Instructions to follow:
Return the entries in their entirety, precisely as given.

─── Given data ───

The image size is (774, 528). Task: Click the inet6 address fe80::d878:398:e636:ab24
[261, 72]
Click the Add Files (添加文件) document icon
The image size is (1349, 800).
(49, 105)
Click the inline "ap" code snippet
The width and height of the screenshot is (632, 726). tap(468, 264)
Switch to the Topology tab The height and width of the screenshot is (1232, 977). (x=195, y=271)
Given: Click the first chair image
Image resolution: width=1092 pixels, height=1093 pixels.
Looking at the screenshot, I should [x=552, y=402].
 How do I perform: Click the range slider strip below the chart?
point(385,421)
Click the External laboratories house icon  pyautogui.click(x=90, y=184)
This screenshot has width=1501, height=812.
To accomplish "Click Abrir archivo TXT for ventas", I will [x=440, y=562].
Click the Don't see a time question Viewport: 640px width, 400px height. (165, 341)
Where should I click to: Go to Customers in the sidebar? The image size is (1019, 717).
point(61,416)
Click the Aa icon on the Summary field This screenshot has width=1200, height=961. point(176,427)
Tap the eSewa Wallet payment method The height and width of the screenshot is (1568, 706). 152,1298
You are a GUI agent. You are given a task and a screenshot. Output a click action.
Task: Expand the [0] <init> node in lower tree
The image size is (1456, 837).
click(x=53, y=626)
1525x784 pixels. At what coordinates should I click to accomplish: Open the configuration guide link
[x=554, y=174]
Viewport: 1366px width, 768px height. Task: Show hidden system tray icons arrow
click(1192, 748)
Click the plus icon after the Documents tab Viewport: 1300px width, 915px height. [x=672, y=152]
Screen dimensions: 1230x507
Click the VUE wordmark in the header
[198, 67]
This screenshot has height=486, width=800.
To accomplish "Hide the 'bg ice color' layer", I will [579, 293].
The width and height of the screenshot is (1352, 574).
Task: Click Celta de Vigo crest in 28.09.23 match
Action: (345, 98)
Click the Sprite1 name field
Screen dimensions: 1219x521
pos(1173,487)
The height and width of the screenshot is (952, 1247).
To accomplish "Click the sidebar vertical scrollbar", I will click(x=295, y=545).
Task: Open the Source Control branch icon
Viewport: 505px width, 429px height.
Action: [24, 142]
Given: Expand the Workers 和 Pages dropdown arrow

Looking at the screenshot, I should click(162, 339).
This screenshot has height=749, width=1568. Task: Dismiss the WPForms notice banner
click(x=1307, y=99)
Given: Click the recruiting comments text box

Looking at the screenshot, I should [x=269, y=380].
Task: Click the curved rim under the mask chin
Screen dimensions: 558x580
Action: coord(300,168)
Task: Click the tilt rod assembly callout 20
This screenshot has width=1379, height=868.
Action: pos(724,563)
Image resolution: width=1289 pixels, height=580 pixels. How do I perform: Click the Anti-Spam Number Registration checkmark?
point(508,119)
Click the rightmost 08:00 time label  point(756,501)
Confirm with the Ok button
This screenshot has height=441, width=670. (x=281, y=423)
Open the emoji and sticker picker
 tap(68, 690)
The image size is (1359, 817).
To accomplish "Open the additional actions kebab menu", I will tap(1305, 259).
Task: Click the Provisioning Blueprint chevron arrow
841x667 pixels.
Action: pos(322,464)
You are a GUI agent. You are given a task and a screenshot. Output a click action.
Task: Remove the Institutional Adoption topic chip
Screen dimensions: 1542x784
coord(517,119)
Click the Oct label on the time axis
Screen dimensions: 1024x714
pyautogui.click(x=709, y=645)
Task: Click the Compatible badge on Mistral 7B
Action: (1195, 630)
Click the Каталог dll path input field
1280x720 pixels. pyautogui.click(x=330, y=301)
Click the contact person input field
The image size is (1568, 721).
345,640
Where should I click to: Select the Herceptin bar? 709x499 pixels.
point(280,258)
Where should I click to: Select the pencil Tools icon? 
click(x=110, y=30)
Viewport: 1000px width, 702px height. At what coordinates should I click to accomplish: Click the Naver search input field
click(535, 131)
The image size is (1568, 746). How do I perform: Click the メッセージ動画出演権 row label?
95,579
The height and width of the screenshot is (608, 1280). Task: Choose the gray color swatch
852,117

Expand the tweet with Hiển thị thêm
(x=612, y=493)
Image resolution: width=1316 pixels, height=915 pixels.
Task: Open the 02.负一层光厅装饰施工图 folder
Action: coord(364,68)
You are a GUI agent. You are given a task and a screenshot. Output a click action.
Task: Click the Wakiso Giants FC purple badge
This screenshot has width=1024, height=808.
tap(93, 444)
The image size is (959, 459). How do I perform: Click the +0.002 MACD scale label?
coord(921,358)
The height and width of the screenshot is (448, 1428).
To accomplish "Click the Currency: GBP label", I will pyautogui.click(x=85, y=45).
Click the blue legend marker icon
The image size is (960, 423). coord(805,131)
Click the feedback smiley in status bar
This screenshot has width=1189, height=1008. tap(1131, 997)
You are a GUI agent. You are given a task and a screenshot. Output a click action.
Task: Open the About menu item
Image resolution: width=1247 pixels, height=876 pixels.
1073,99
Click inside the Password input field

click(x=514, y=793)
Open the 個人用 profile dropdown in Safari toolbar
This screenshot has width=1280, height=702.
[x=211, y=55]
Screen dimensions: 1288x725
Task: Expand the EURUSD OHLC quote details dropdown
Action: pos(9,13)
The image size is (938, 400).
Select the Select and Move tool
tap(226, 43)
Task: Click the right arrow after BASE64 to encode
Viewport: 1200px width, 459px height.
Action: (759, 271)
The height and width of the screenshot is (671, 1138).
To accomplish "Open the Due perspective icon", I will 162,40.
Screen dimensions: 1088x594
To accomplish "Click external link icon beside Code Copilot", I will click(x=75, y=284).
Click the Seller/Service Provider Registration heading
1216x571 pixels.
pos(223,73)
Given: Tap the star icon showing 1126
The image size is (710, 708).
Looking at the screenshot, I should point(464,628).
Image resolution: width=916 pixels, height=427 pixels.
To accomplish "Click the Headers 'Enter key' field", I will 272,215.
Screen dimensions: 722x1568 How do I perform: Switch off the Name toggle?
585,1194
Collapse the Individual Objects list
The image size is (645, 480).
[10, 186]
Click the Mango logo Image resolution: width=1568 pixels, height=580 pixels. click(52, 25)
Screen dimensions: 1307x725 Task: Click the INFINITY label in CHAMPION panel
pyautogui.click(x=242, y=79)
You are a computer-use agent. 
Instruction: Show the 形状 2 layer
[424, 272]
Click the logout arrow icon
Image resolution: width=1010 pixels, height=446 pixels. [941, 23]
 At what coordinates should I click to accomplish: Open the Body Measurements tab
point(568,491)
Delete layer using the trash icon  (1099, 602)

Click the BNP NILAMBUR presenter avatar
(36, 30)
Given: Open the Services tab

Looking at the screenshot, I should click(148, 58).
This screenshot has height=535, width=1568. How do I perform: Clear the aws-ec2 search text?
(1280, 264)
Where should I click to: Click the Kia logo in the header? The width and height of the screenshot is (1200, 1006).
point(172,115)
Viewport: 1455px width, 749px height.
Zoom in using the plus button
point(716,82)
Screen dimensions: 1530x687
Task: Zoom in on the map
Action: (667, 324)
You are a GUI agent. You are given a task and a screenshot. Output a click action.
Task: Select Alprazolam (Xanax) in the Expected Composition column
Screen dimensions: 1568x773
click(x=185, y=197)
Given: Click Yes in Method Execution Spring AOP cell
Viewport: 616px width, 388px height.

───

Answer for this exercise:
The image size is (774, 528). Task: Click the inet6 address fe80::d878:398:e636:ab24
[261, 72]
Click the Add Files (添加文件) document icon
The image size is (1349, 800).
(49, 105)
Click the inline "ap" code snippet
The width and height of the screenshot is (632, 726). tap(468, 264)
Switch to the Topology tab The height and width of the screenshot is (1232, 977). (x=195, y=271)
Given: Click the first chair image
Image resolution: width=1092 pixels, height=1093 pixels.
Looking at the screenshot, I should [x=552, y=402].
 How do I perform: Click the range slider strip below the chart?
point(385,421)
Click the External laboratories house icon  pyautogui.click(x=90, y=184)
This screenshot has width=1501, height=812.
To accomplish "Click Abrir archivo TXT for ventas", I will [x=440, y=562].
Click the Don't see a time question Viewport: 640px width, 400px height. (165, 341)
Where should I click to: Go to Customers in the sidebar? The image size is (1019, 717).
point(61,416)
Click the Aa icon on the Summary field This screenshot has width=1200, height=961. point(176,427)
Tap the eSewa Wallet payment method The height and width of the screenshot is (1568, 706). 152,1298
You are a GUI agent. You are given a task and a screenshot. Output a click action.
Task: Expand the [0] <init> node in lower tree
The image size is (1456, 837).
click(x=53, y=626)
1525x784 pixels. At what coordinates should I click to accomplish: Open the configuration guide link
[x=554, y=174]
Viewport: 1366px width, 768px height. Task: Show hidden system tray icons arrow
click(1192, 748)
Click the plus icon after the Documents tab Viewport: 1300px width, 915px height. [x=672, y=152]
Screen dimensions: 1230x507
Click the VUE wordmark in the header
[198, 67]
This screenshot has height=486, width=800.
To accomplish "Hide the 'bg ice color' layer", I will [579, 293].
The width and height of the screenshot is (1352, 574).
Task: Click Celta de Vigo crest in 28.09.23 match
Action: (345, 98)
Click the Sprite1 name field
Screen dimensions: 1219x521
pos(1173,487)
The height and width of the screenshot is (952, 1247).
To accomplish "Click the sidebar vertical scrollbar", I will click(x=295, y=545).
Task: Open the Source Control branch icon
Viewport: 505px width, 429px height.
Action: [24, 142]
Given: Expand the Workers 和 Pages dropdown arrow

Looking at the screenshot, I should click(162, 339).
This screenshot has height=749, width=1568. Task: Dismiss the WPForms notice banner
click(x=1307, y=99)
Given: Click the recruiting comments text box

Looking at the screenshot, I should [x=269, y=380].
Task: Click the curved rim under the mask chin
Screen dimensions: 558x580
Action: coord(300,168)
Task: Click the tilt rod assembly callout 20
This screenshot has width=1379, height=868.
Action: pos(724,563)
Image resolution: width=1289 pixels, height=580 pixels. How do I perform: Click the Anti-Spam Number Registration checkmark?
point(508,119)
Click the rightmost 08:00 time label  point(756,501)
Confirm with the Ok button
This screenshot has height=441, width=670. (x=281, y=423)
Open the emoji and sticker picker
 tap(68, 690)
The image size is (1359, 817).
To accomplish "Open the additional actions kebab menu", I will tap(1305, 259).
Task: Click the Provisioning Blueprint chevron arrow
841x667 pixels.
Action: pos(322,464)
You are a GUI agent. You are given a task and a screenshot. Output a click action.
Task: Remove the Institutional Adoption topic chip
Screen dimensions: 1542x784
coord(517,119)
Click the Oct label on the time axis
Screen dimensions: 1024x714
pyautogui.click(x=709, y=645)
Task: Click the Compatible badge on Mistral 7B
Action: (1195, 630)
Click the Каталог dll path input field
1280x720 pixels. pyautogui.click(x=330, y=301)
Click the contact person input field
The image size is (1568, 721).
345,640
Where should I click to: Select the Herceptin bar? 709x499 pixels.
point(280,258)
Where should I click to: Select the pencil Tools icon? 
click(x=110, y=30)
Viewport: 1000px width, 702px height. At what coordinates should I click to accomplish: Click the Naver search input field
click(535, 131)
The image size is (1568, 746). How do I perform: Click the メッセージ動画出演権 row label?
95,579
The height and width of the screenshot is (608, 1280). Task: Choose the gray color swatch
852,117

Expand the tweet with Hiển thị thêm
(x=612, y=493)
Image resolution: width=1316 pixels, height=915 pixels.
Task: Open the 02.负一层光厅装饰施工图 folder
Action: coord(364,68)
You are a GUI agent. You are given a task and a screenshot. Output a click action.
Task: Click the Wakiso Giants FC purple badge
This screenshot has width=1024, height=808.
tap(93, 444)
The image size is (959, 459). How do I perform: Click the +0.002 MACD scale label?
coord(921,358)
The height and width of the screenshot is (448, 1428).
To accomplish "Click the Currency: GBP label", I will pyautogui.click(x=85, y=45).
Click the blue legend marker icon
The image size is (960, 423). coord(805,131)
Click the feedback smiley in status bar
This screenshot has width=1189, height=1008. tap(1131, 997)
You are a GUI agent. You are given a task and a screenshot. Output a click action.
Task: Open the About menu item
Image resolution: width=1247 pixels, height=876 pixels.
1073,99
Click inside the Password input field

click(x=514, y=793)
Open the 個人用 profile dropdown in Safari toolbar
This screenshot has width=1280, height=702.
[x=211, y=55]
Screen dimensions: 1288x725
Task: Expand the EURUSD OHLC quote details dropdown
Action: pos(9,13)
The image size is (938, 400).
Select the Select and Move tool
tap(226, 43)
Task: Click the right arrow after BASE64 to encode
Viewport: 1200px width, 459px height.
Action: (759, 271)
The height and width of the screenshot is (671, 1138).
To accomplish "Open the Due perspective icon", I will 162,40.
Screen dimensions: 1088x594
To accomplish "Click external link icon beside Code Copilot", I will click(x=75, y=284).
Click the Seller/Service Provider Registration heading
1216x571 pixels.
pos(223,73)
Given: Tap the star icon showing 1126
The image size is (710, 708).
Looking at the screenshot, I should point(464,628).
Image resolution: width=916 pixels, height=427 pixels.
To accomplish "Click the Headers 'Enter key' field", I will 272,215.
Screen dimensions: 722x1568 How do I perform: Switch off the Name toggle?
585,1194
Collapse the Individual Objects list
The image size is (645, 480).
[10, 186]
Click the Mango logo Image resolution: width=1568 pixels, height=580 pixels. click(52, 25)
Screen dimensions: 1307x725 Task: Click the INFINITY label in CHAMPION panel
pyautogui.click(x=242, y=79)
You are a computer-use agent. 
Instruction: Show the 形状 2 layer
[424, 272]
Click the logout arrow icon
Image resolution: width=1010 pixels, height=446 pixels. [941, 23]
 At what coordinates should I click to accomplish: Open the Body Measurements tab
point(568,491)
Delete layer using the trash icon  (1099, 602)

Click the BNP NILAMBUR presenter avatar
(36, 30)
Given: Open the Services tab

Looking at the screenshot, I should click(148, 58).
This screenshot has height=535, width=1568. How do I perform: Clear the aws-ec2 search text?
(1280, 264)
Where should I click to: Click the Kia logo in the header? The width and height of the screenshot is (1200, 1006).
point(172,115)
Viewport: 1455px width, 749px height.
Zoom in using the plus button
point(716,82)
Screen dimensions: 1530x687
Task: Zoom in on the map
Action: (667, 324)
You are a GUI agent. You are given a task and a screenshot. Output a click action.
Task: Select Alprazolam (Xanax) in the Expected Composition column
Screen dimensions: 1568x773
click(x=185, y=197)
Given: Click Yes in Method Execution Spring AOP cell
Viewport: 616px width, 388px height.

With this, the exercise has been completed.